I recently spoke with Dominique Boulais, Public Relations and Secretariat Manager, Canadian Agency, of the Commonwealth Graves Commission (CWGC). Dominique had presented at theWestern Cemetery Association Conference in September, and I was interested in learning more about the Commission’s mandate and responsibilities. 

The CWGC’s main responsibility is to ensure that the 1.7 million who lost their lives during the two world wars will not be forgotten, and the sound maintenance of their records.  The Commission oversees the care for cemeteries and memorials at over 23,000 locations, in over 150 Countries. It only oversees the burial sites of the war dead that passed during the designated years of August 4, 1914 – August 31, 1921 and September 3, 1939 – December 31, 1947.The principles of the Commission are: each of the dead should be commemorated by name on the headstone or memorial; headstones and memorials should be permanent and uniform, and; no distinction can be made on account of military or civil rank, race or creed.
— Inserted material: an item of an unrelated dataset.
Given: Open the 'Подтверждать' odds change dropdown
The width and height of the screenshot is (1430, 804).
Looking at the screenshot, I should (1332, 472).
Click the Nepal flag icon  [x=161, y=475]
While some common features are necessary to ensure that all war dead are honoured equally, architects of individual cemeteries were encouraged to follow the guidelines, while also responding to the local environments.  Many have their own unique characters, while more or less conforming to a similar pattern.
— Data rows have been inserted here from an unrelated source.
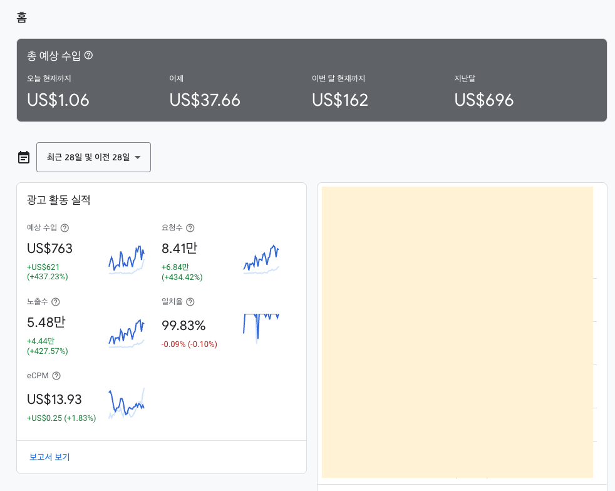Click help icon next to 총 예상 수입

point(89,55)
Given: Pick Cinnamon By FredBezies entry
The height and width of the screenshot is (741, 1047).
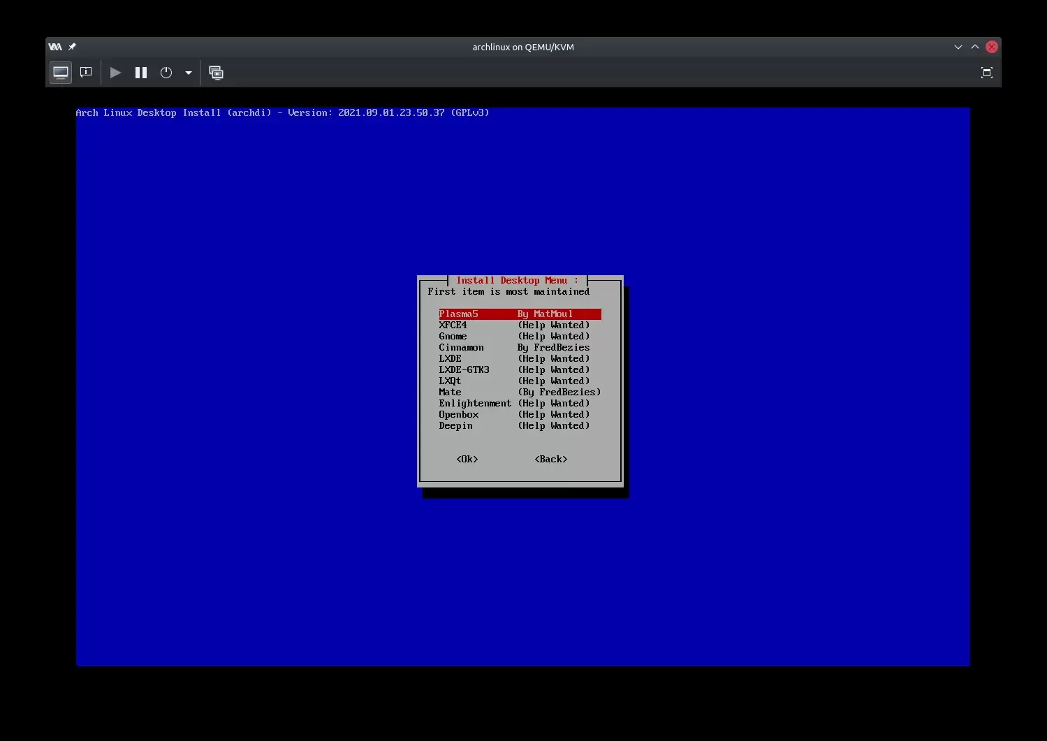Looking at the screenshot, I should coord(513,348).

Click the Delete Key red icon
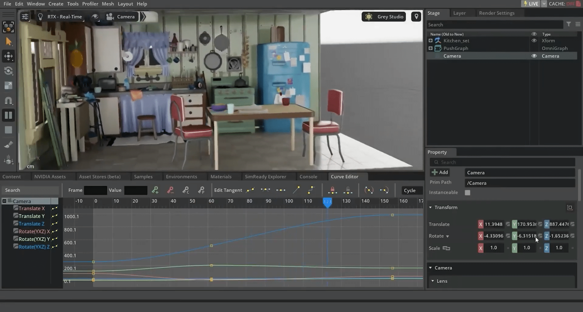tap(170, 190)
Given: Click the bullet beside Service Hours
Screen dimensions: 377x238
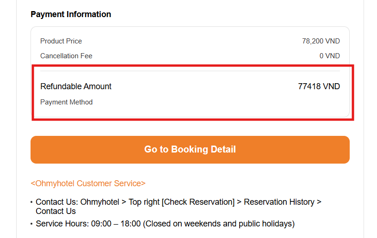Looking at the screenshot, I should 31,224.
A few of the common structural features include surrounding stone walls and wrought-iron gates.  In cemeteries with a minimum of 40 graves, the Cross of Sacrifice will be present.  A simple cross with a bronze sword, it was designed to represent the faith of the majority. Cemeteries with at least 1000 grave will have a Stone of Remembrance, which was designed to commemorate those of all faiths, and thus is designed in such a way that the shapes are not associated with any particular religion.
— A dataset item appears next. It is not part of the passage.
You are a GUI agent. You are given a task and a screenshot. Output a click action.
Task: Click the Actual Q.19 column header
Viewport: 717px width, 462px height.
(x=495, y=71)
The headstones themselves are to be uniform, with the inscriptions being the only aspect to differentiate them.  Inscriptions often include; the national emblem or regimental badge, rank, name, unit, date of death, age, a religion symbol or a personal dedication selected by the family. If there is a risk of earth movement, the graves are replaced by bronze plaques on slightly raised pedestals.

Last Post Fund

Another program designed specifically for fallen veterans is the Last Post Fund. The Fund operates a program on behalf of Veterans Affairs Canada, whose primary objective is to ensure that no Veteran is denied a dignified funeral and burial due to lack of sufficient funds at time of death.There are a number of service and financial criteria that must be met for eligibility, however recent changes to the Veterans Burial Regulation Guidelines have had a positive impact on eligibility and access.  Please see here . Allied veterans are now eligible, and the funeral services reimbursement rate has risen from $3600, to $7376.  As of the 2014 federal budget, there is also no longer a distinction between “traditional” versus “modern day” Veterans. Regulations governing the Funeral and Burial Program had previously stipulated that only Second World War and Korean Veterans, and those in receipt of disability compensation, were eligible for the program, leaving out most of the more than 600,000 Modern-Day Veterans, who have also served their country, and are more than deserving of being recognized in this way.

The Last Post Fund also manages an Unmarked Grave Program, whose objective is to provide a permanent military-style marker for eligible Veterans with graves that have not been marked with a permanent headstone or foot marker for 5 years or more.  Requests for a grave marker may come from a number of sources, such as the Veteran’s family, estate or friend, a Legion Service Officer, other Veterans organizations, a municipal authority or a cemetery official.

Undoubtedly, many of us will be spending some time over the next few days commemorating, thanking, and honouring those who have and are currently serving.  As Remembrance Day passes, we should all make a concentrated effort to continue showing our support in meaningful ways.  Do you have unmarked Veteran graves in your Cemetery?  Perhaps a project for the New Year could be reaching out to the Last Post Fund and embarking on a mission to honour these Veterans.